In this work we present a cavity-enhanced InAs/$\mathrm{In_{0.53}Al_{0.23}Ga_{0.24}As}$ quantum dot (QD) single-photon source in the telecom C-band with a record-low biexciton emitter decay time of \SI{67.4(2)}{ps} under resonant two-photon excitation (TPE). We observe strong multiphoton suppression associated with $g^{(2)}_\mathrm{X}(0) = 0.006(1)$ and $g^{(2)}_\mathrm{XX}(0) = 0.007(1)$ for the exciton (X) and biexciton (XX) emission, respectively. Due to a asymmetric Purcell enhancement of the XX-X cascade, the two-photon interference (TPI) visibility of XX photons under $π$-pulse excitation of $V_{\rm{TPI}} = 90(3)\%$ reaches the theoretical limit and clearly exceeds the $\sim60\%$ expected for standard XX-X cascades without photonic engineering. Furthermore, adding a second timed laser pulse coinciding with XX emission energy, we demonstrate stimulated TPE in the telecom C-Band. The result is an improved TPI visibility of the X photons of $V_{\rm{TPI}}=0.69(3)$ compared to TPE with $V_{\rm{TPI}}=0.61(4)$, with both being reduced compared to the theoretical values due to present dephasing effects. The advances presented in this work hold important promises for the implementation of advanced schemes of quantum communication using deterministic quantum light sources.

Figures (3)

• Figure 1: (a) Spectrum of the QD-device under continuous wave above-band excitation (top) and pulsed TPE (bottom). In addition to the X state at 1550.4nm (green) and the XX state at 1557.0nm (red), a third suspected charged XX* state at 1557.7nm (blue) is observed. The excitation laser wavelength is tuned to 1553.6nm, which corresponds to half of the XX-X transition energy. The cavity's reflection signal using a broadband source is shown in orange. (b) Rabi oscillations of the XX state (top) and the X state (bottom) showing the resonant excitation of the QD system. (c) and (d) second-order autocorrelation measurement of the XX and X photons (red and green respectively), showing the single-photon-nature of the presented source as integrated $g^{(2)}(0)$-values are shown.
• Figure 2: HOM-type TPI visibility measurement of XX (a) and X photons (b).
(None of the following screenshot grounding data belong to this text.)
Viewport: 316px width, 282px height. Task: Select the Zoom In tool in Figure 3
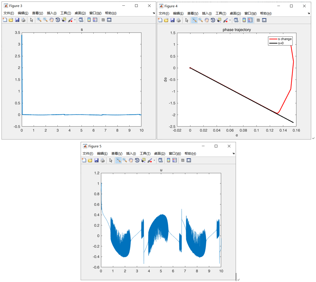39,20
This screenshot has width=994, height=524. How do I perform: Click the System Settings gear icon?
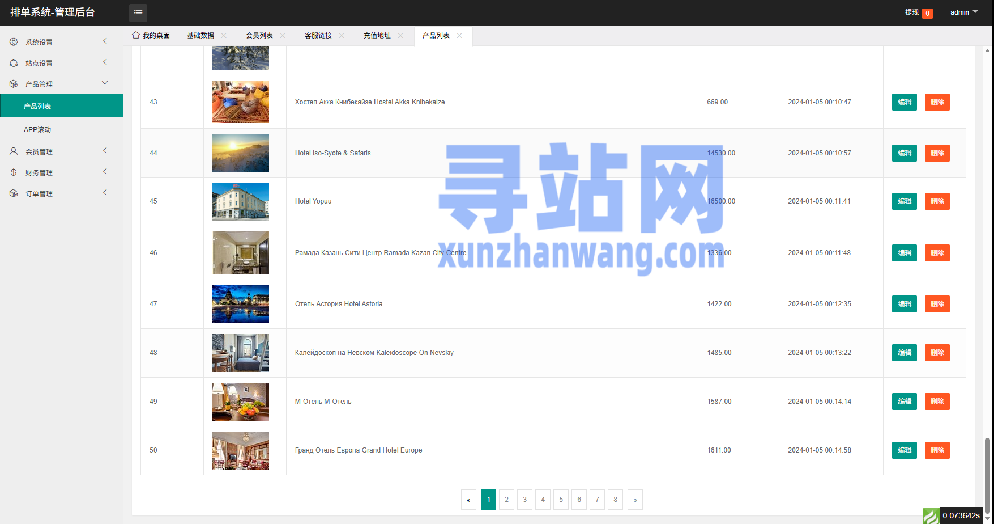14,42

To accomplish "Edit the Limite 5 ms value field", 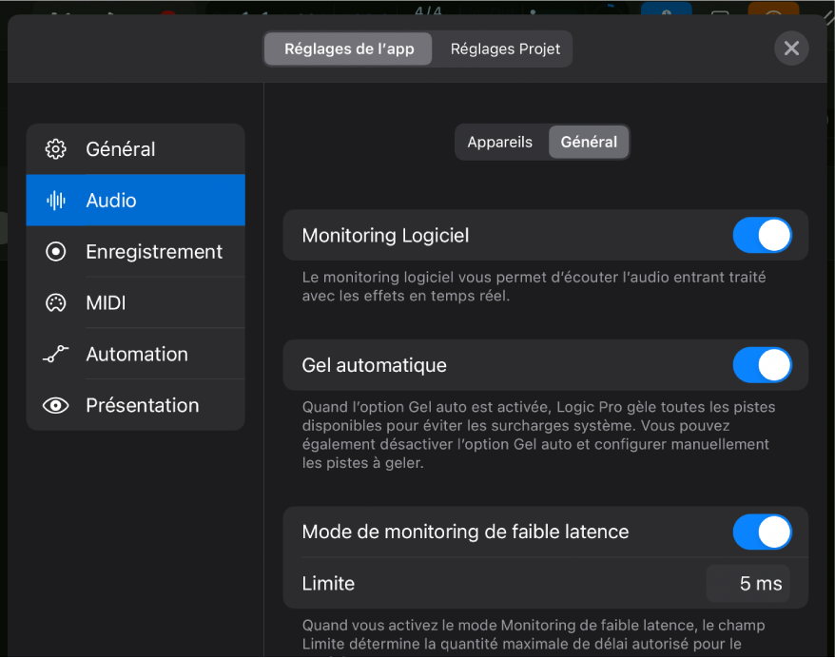I will click(748, 584).
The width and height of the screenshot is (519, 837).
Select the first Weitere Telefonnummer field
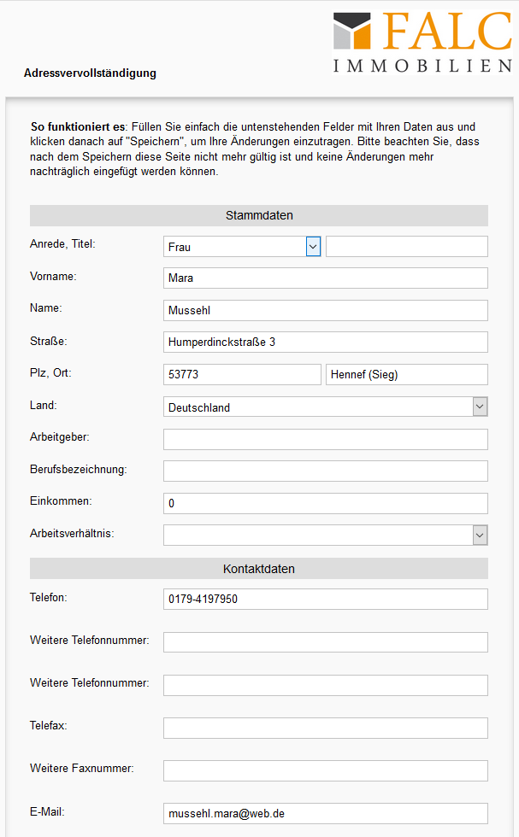325,642
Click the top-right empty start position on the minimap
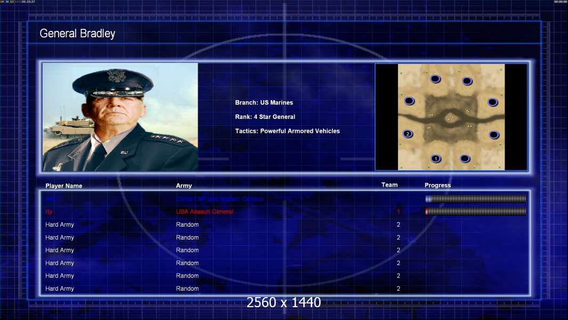 pyautogui.click(x=467, y=81)
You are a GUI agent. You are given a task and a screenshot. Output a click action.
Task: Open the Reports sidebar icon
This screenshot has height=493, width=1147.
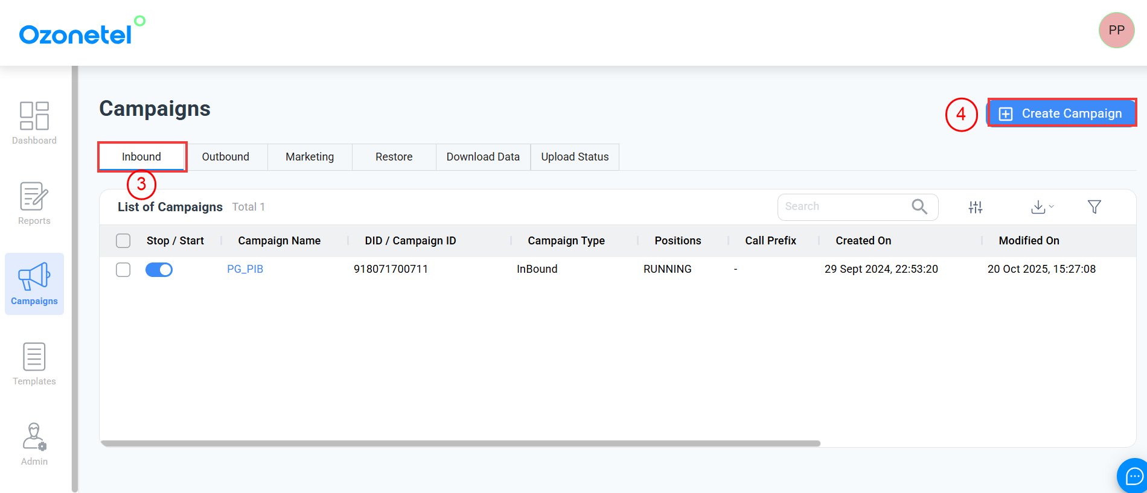point(34,197)
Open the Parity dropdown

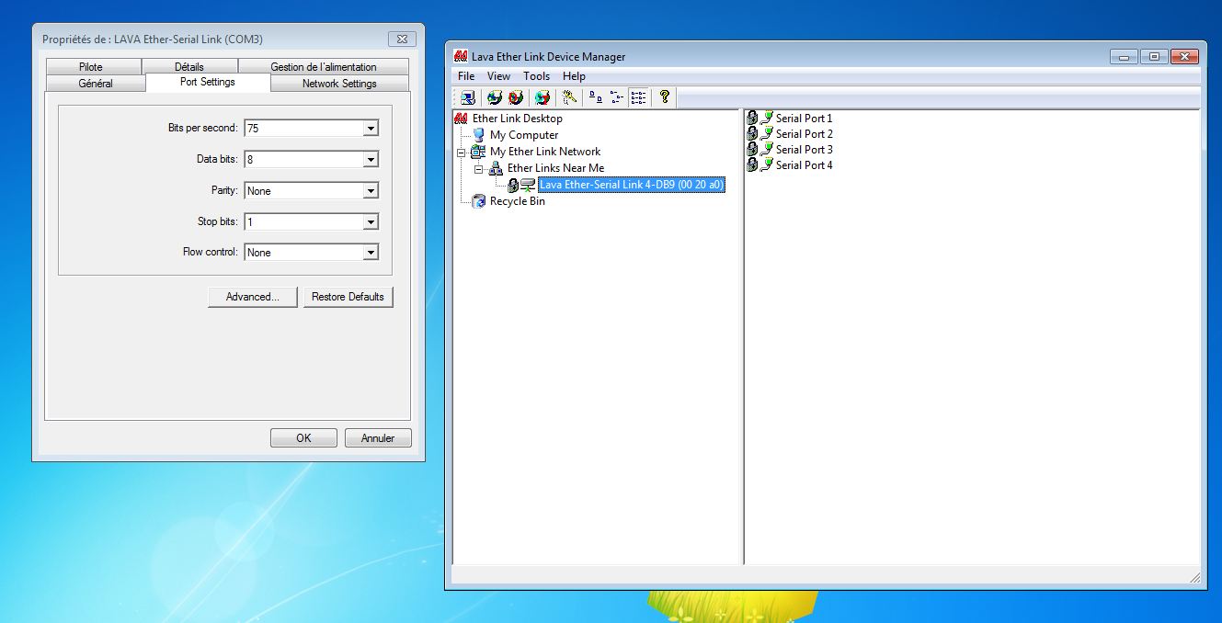(x=371, y=191)
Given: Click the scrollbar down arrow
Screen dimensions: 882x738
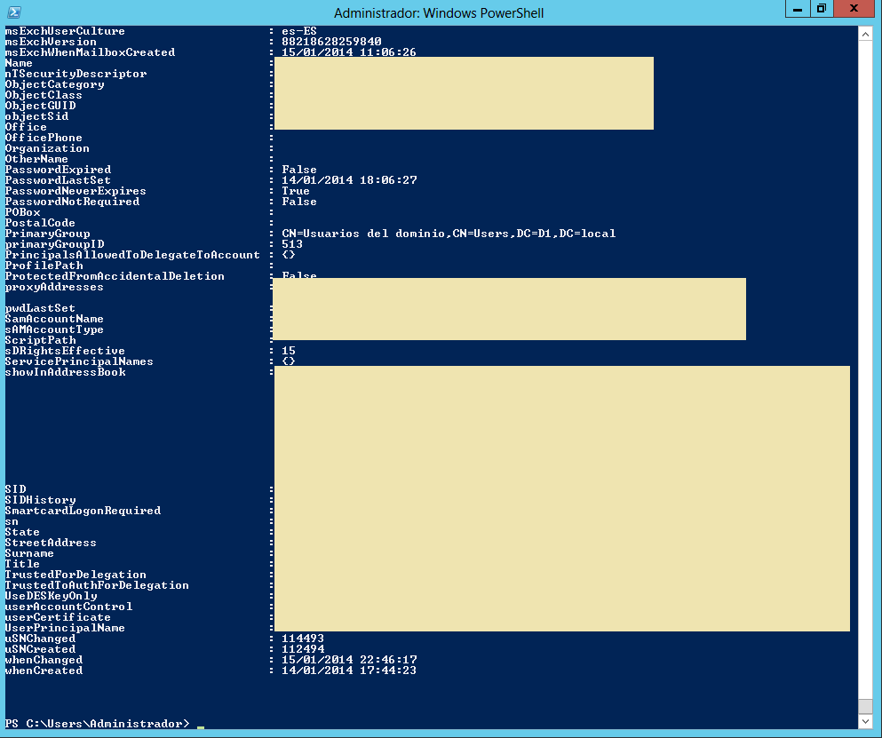Looking at the screenshot, I should coord(865,721).
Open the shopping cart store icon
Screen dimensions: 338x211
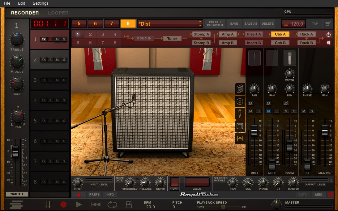(x=328, y=24)
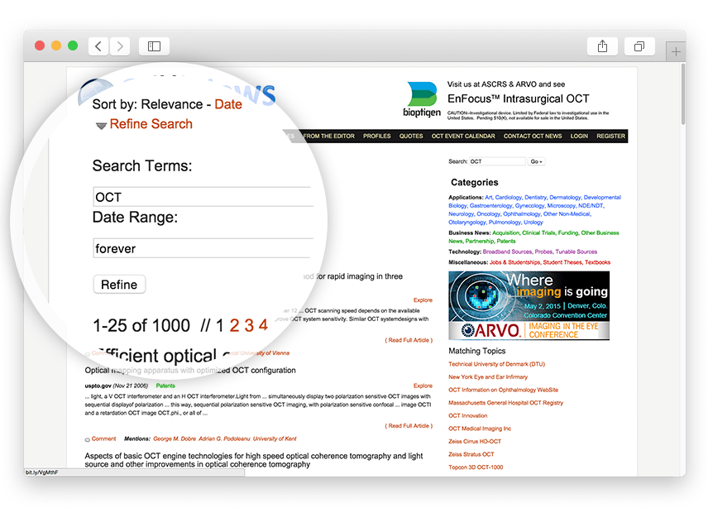This screenshot has height=508, width=708.
Task: Open Zeiss Cirrus HD-OCT topic
Action: 476,441
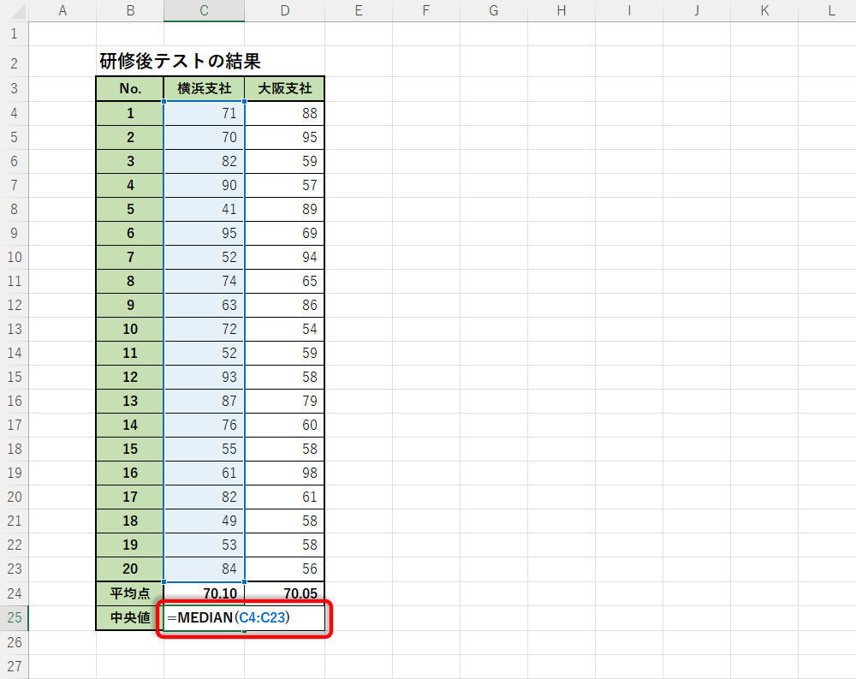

We observe a record-high TPI visibility of the XX photons of $V_{XX} = 90(3)\%$. The X photon's visibility is impaired due to dephasing effects ($V_X = 61(4)\%$). (c) Dependence of TPI visibility on the radiative lifetime ratio. The solid black curve represents the theoretical maximum visibility $V_{\mathrm{max, TPE}}$ as a function of the ratio between biexciton ($T_1^{XX}$) and exciton ($T_1^X$) lifetimes. The experimental result (red circle) shows excellent agreement with the theoretical limit.
• Figure 3: (a) Spectrum of the presented source under TPE (top) and stimTPE (bottom). The stimulation laser is energetically tuned to the XX-X transition, which effectively doubles the PL signal in the stimulated polarization state. (b) Relative PL signal of the X photons as a function of delay between the excitation and the stimulation laser. The optimal stimulation window is observed at $\approx$ 3ps. The inset shows Rabi oscillations on the X state as a function of stimulation pulse power showing the coherent nature of the stimulation. (c) Second-order autocorrelation measurement of the X photons under stimTPE. The amount of multi-photon events is not increased in comparison to the TPE. (d) HOM-type TPI visibility measurement of the X photons under stimTPE. The TPI visibility is increased by $8(7)\%$ with respect to the TPE case.